Like many families in Brookline, we moved here precisely to avoid the commodization and rampant and unnecessary standardization of education that has happened both nationally and locally. We wanted our daughter to go to schools where teachers and administration were aligned in the pursuit of the highest quality education for ALL students, and where teachers were treated with respect and allowed to implement innovative approaches to teaching and learning that resulted in instilling a passion for life-long learning within the student population. I helped found the Brookline Parents Organization because I believe that most Brookline Parents agree with this vision. I want to promote honest and transparent conversations about how we can all work together to ensure amazing outcomes in our school system AND create thoughtful, critical thinkers that change the world. Utopian? Possibly. Necessary? Absolutely!

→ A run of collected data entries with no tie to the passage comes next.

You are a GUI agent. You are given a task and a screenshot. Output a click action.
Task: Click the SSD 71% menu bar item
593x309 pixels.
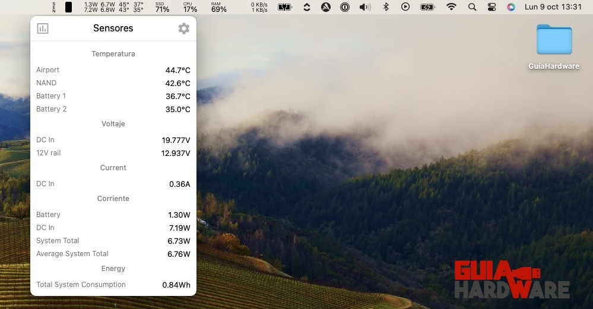(162, 7)
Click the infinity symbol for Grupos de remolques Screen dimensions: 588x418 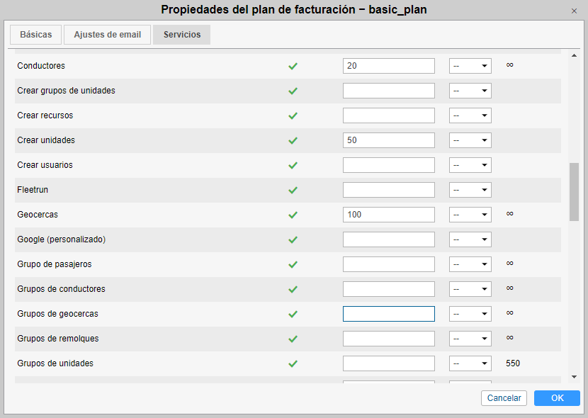tap(509, 338)

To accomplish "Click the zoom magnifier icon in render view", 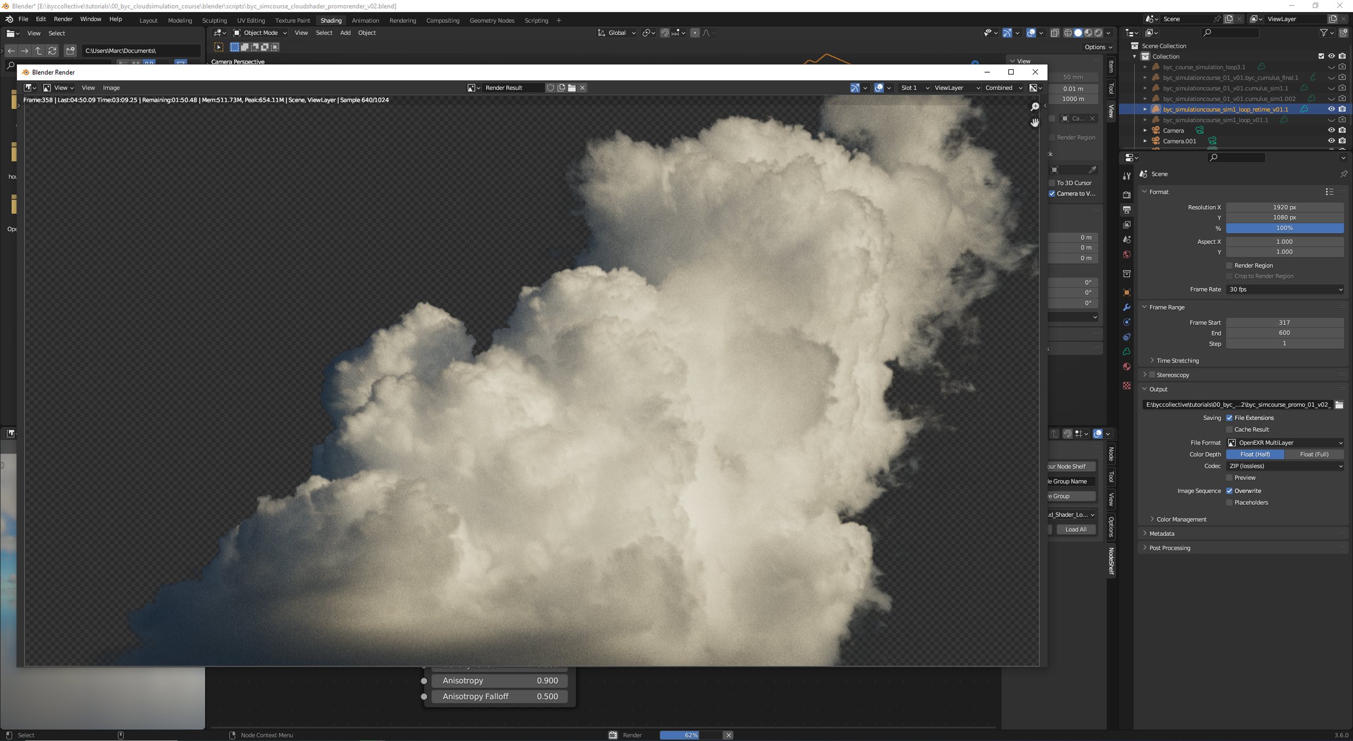I will [1035, 107].
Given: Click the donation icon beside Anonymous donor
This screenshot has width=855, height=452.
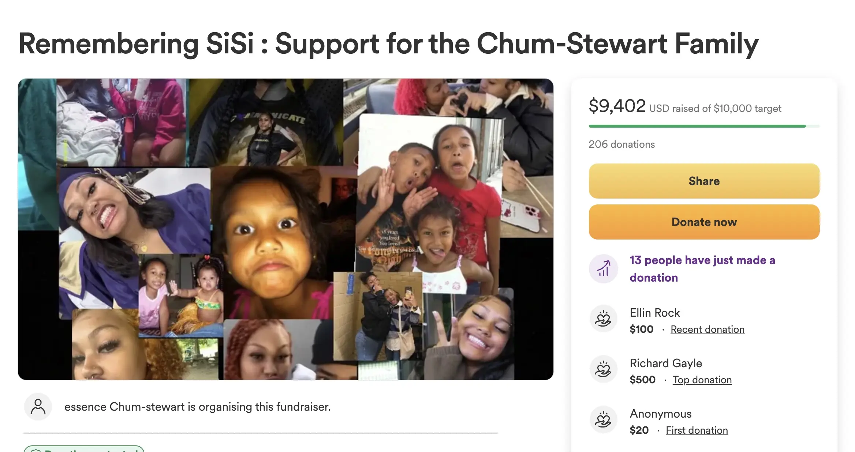Looking at the screenshot, I should pos(603,419).
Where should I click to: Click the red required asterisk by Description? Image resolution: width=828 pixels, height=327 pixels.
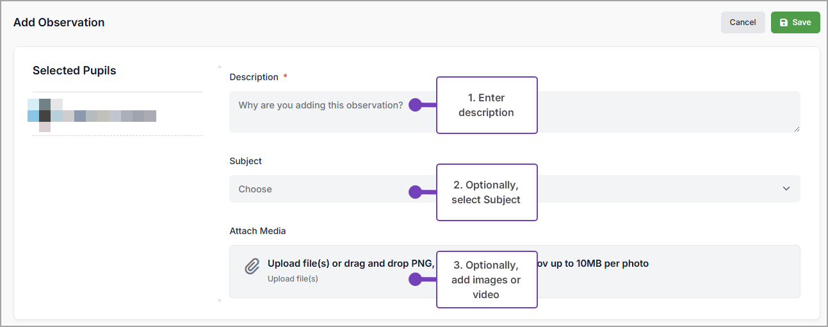tap(285, 77)
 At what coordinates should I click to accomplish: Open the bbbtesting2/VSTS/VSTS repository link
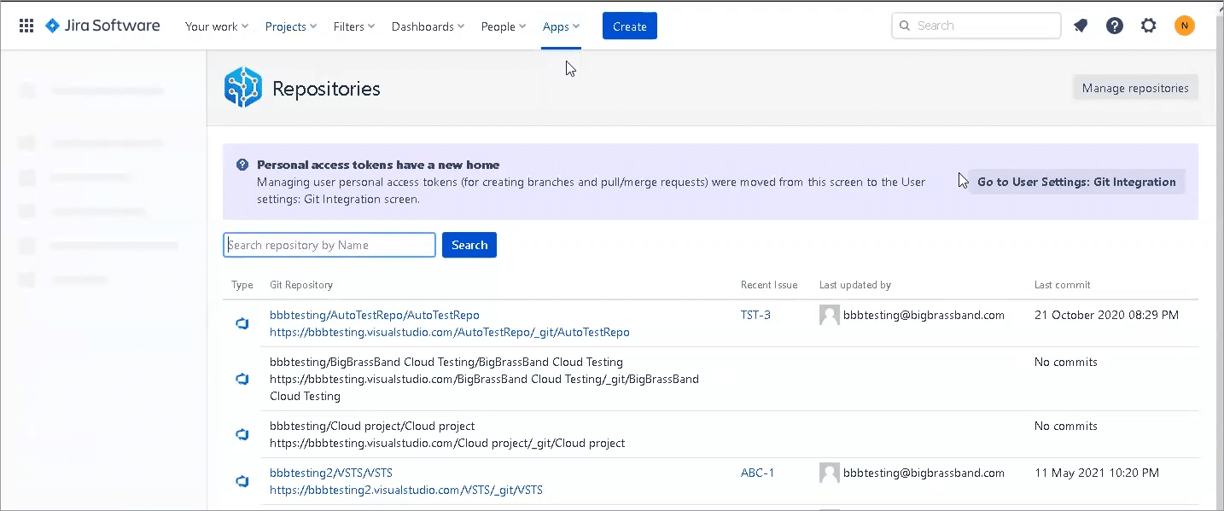[x=331, y=473]
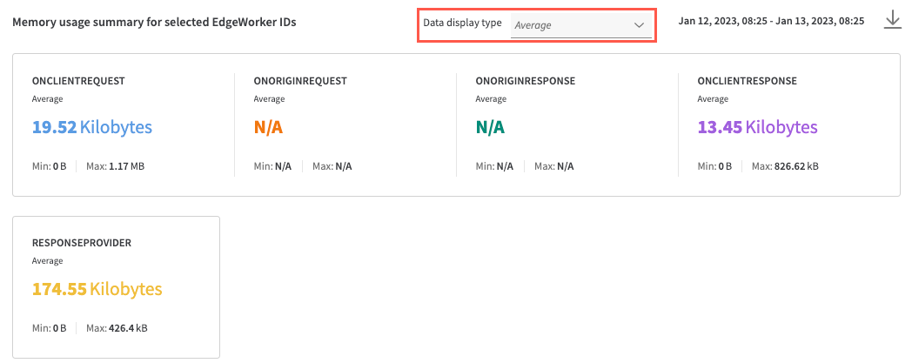Select the RESPONSEPROVIDER card heading
The image size is (912, 363).
click(81, 243)
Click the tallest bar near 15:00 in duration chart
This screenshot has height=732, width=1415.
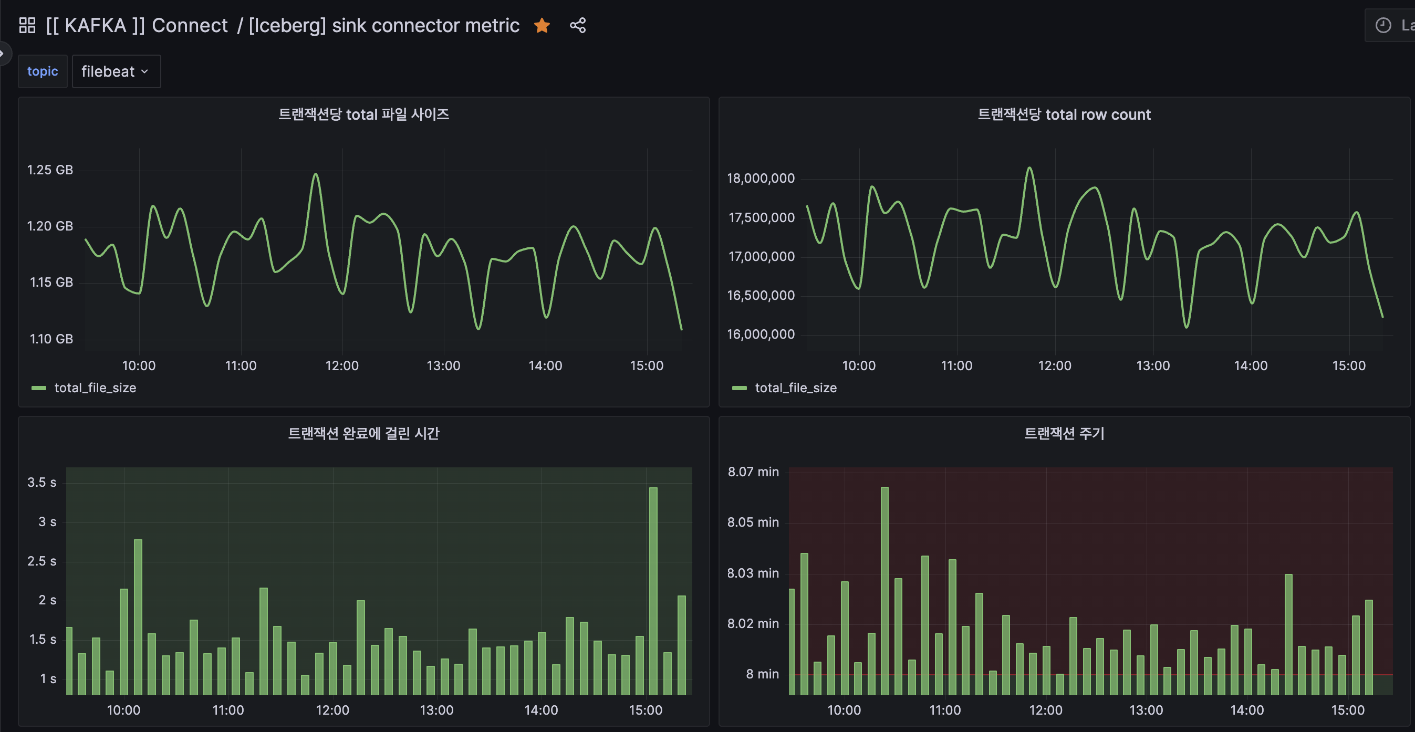coord(653,591)
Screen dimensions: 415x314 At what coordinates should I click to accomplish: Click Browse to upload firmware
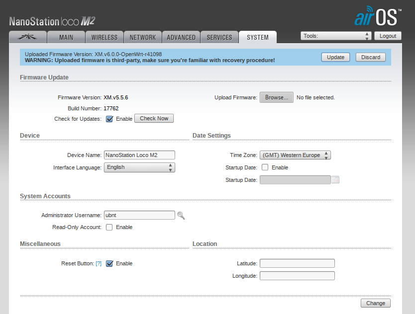coord(276,97)
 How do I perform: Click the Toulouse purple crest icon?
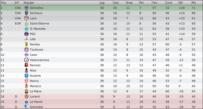26,50
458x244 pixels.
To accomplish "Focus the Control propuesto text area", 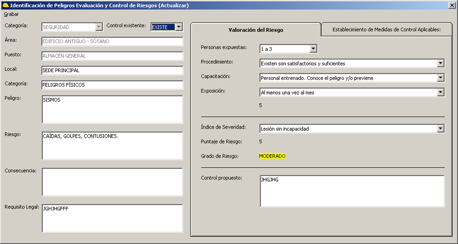I will pos(352,191).
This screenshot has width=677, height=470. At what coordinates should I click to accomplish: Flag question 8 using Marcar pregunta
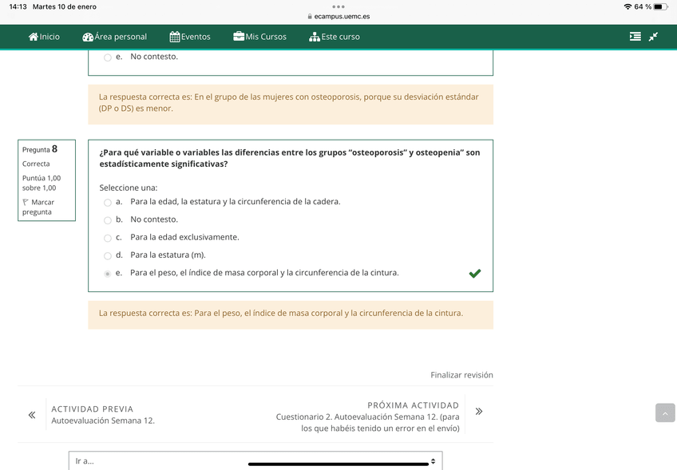39,206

Long before we thought of moving to Brookline, my wife Katherine spoke with happy pride about her years as a student at Runkle and BHS. So when we arrived four years ago—in part to help care for Katherine’s mother—the public schools were at the top of the list of attractions. We now have a fourth grader in Runkle and an anxious freshman in the High School. Over the past two years, however, a number of issues at our schools began to trouble me. I’ve been very impressed with the dedication and talent of our teachers, and I take very seriously their complaints that they are not getting the professional respect they deserve. I’ve also found myself wondering why Brookline, of all places, should be pushing ahead with some of the least desirable aspects of national education fads—like applying the dead hand of standardization to the creative process of learning. I’m committed to participating in the BPO because I want to learn more about our schools, and because I’m convinced that enlightened parents are the best safeguard of good education.
In between drop-offs, pick-ups, and cooking (my family niche), I am a writer of non-fiction books, mostly in the history of ideas. I have a DPhil in Philosophy from Oxford University and an AB from Princeton. I was once a founding partner of a management consulting firm and am currently Chair of the Sachs Scholarship program at Princeton. You can learn more about my work here.
My wife and I moved to Brookline four years ago with our two toddlers. I had been seeing the escalation of outcome-based education in my professional life (I teach at Wellesley College) and reading about the progress of the Common Core Standards and Curriculum in America’s public schools. The lightning-fast, un-debated implementation of the Core struck me as an anti-democratic, utopian scheme. When our children began attending Runkle School, I was dismayed to see the extent to which data collection and standardized testing had already taken hold even in Brookline’s traditionally outstanding schools. Forced to spend more and more time collecting data and “teaching to the test,” the teachers were demoralized and working without a contract. Three School Committee members were connected to an NGO that promoted corporate education reform. Parents had been effectively removed from the equation and could only watch as the situation deteriorated. This is when I joined together with other concerned parents to found the BPO.